Marginalisé au sein du
Mapaï, son propre parti, il crée en 1965 le Rafi. Cette
création est un échec partiel. Le parti obtient 7,9 % et 10 sièges
aux élections de 1965. Le score n'est pas mauvais, mais insuffisant pour permettre à Ben
Gourion de revenir au pouvoir.
En 1968, il accepte la
réunification du Rafi avec le Mapaï et le Achdut Ha'avoda,
une autre dissidence du Mapaï, qui datait, elle, de 1944. Cette
réunification reconstitue le Mapaï dans son périmètre politique de
1930,
mais sous le nouveau nom de Parti Travailliste.
Ben Gourion reste membre de la
Knesset jusqu'en 1970. Il prend sa retraite à 84 ans, et meurt en
1973. Il est enterré au Kibboutz de Sdé-Boker, dans le
cadre grandiose d'un canyon du Neguev.
Sa
personnalité
David Ben Gourion était un brillant orateur. De petite taille,
il avait un fort charisme personnel.
Gros travailleur, autoritaire, c'était aussi un énorme lecteur.

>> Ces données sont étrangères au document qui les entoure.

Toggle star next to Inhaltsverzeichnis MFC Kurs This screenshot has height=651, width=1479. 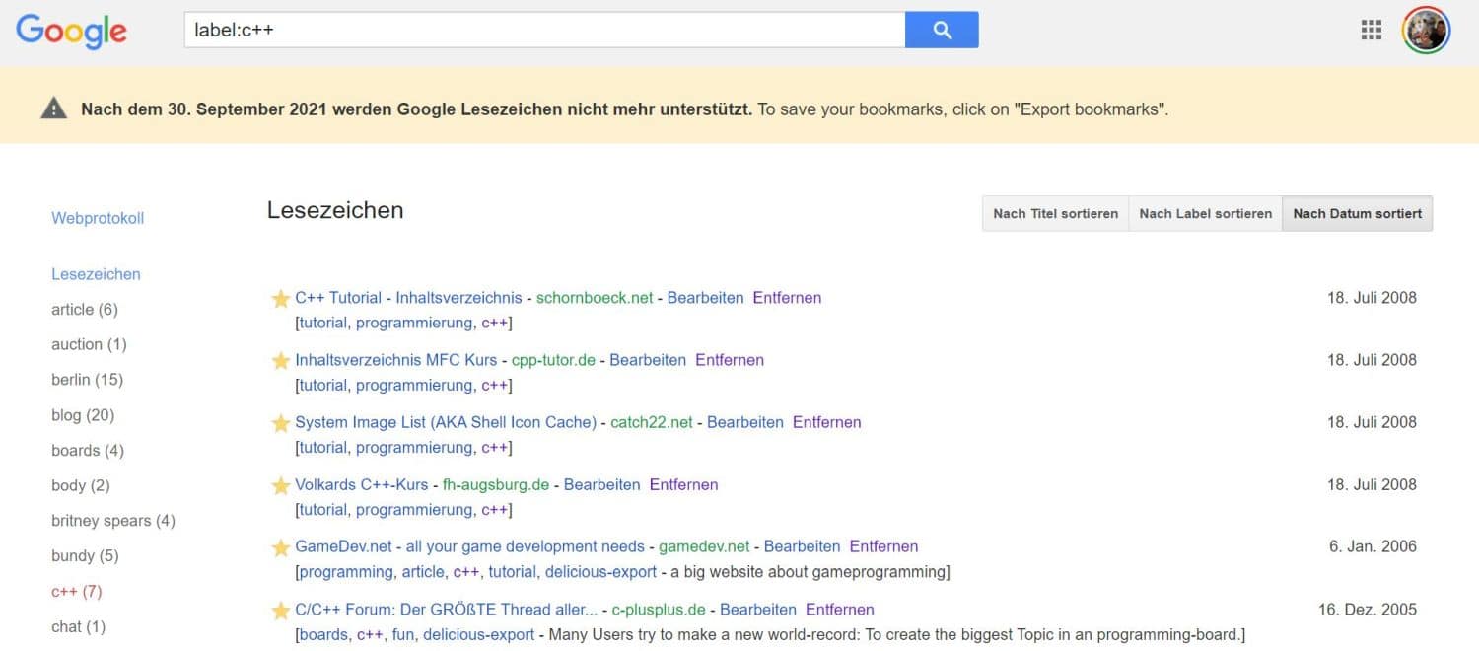point(281,361)
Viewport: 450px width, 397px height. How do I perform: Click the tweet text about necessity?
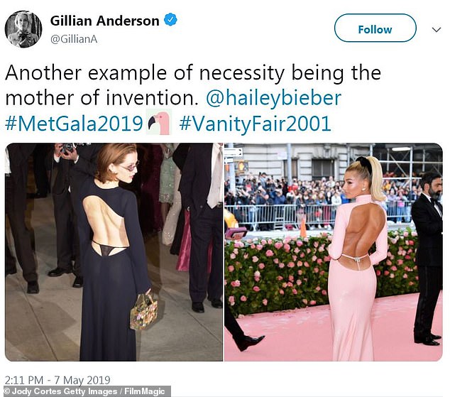193,85
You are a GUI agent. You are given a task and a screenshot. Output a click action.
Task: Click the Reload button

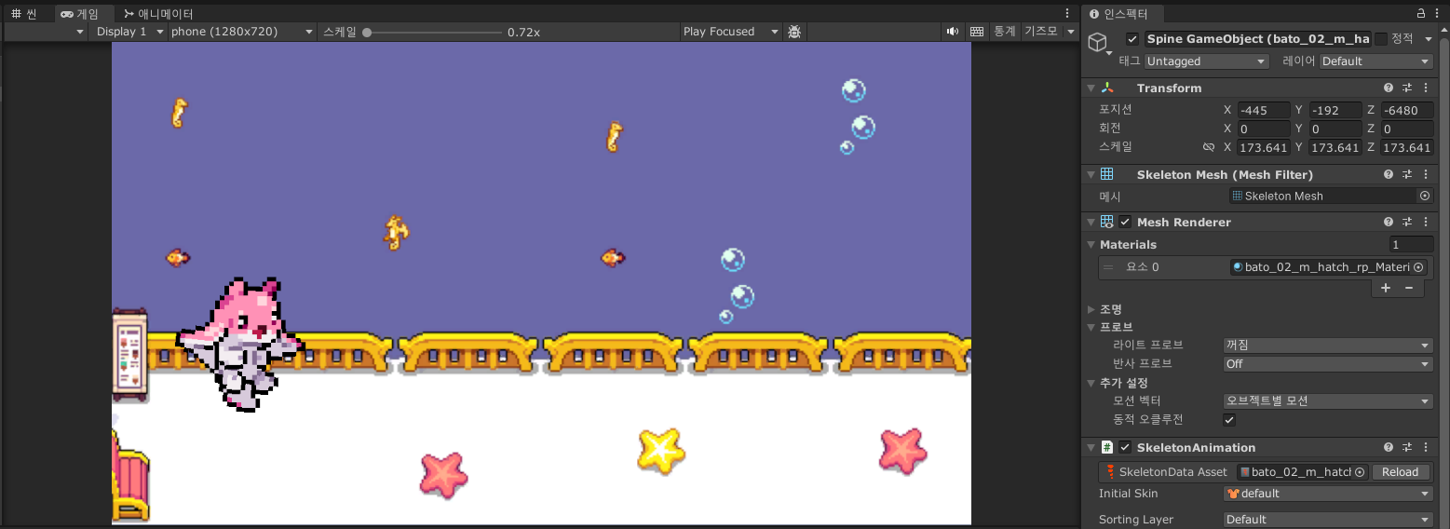pyautogui.click(x=1400, y=472)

Sa bibliothèque comptait une vingtaine de milliers de livres. Ben
Gourion apprit ainsi le
grec classique pour pouvoir lire
Platon dans le texte. Son journal personnel compte des
centaines de milliers de pages.
En 1966,
l'historien Michel Bar-Zohar écrit « David Ben Gourion est un
homme solitaire. Il est plus facile de l'admirer que de l'aimer.
Il ignore le geste humain, le sourire chaleureux, le mot amical.
Il ne sait pas extérioriser ses sentiments. […] ses ennemis sont
légion, de gauche et de droite. […] Lui aussi sait haïr, avec
ténacité, avec passion, jusqu'au bout. Sa haine contre les Etzel
(Irgoun) et son chef, Begin, est tenace. »
Ben Gourion est ainsi resté célèbre pour refuser presque
systématiquement d'appeler
Menahem Begin par son nom. À la Knesset, il utilisait des
périphrases comme « l'homme qui est assis à la droite du député
Baer ».
Ben Gourion a été élu par le
magazine Time comme l'une des 100 plus importantes
personnalités ayant influencé le XXe siècle.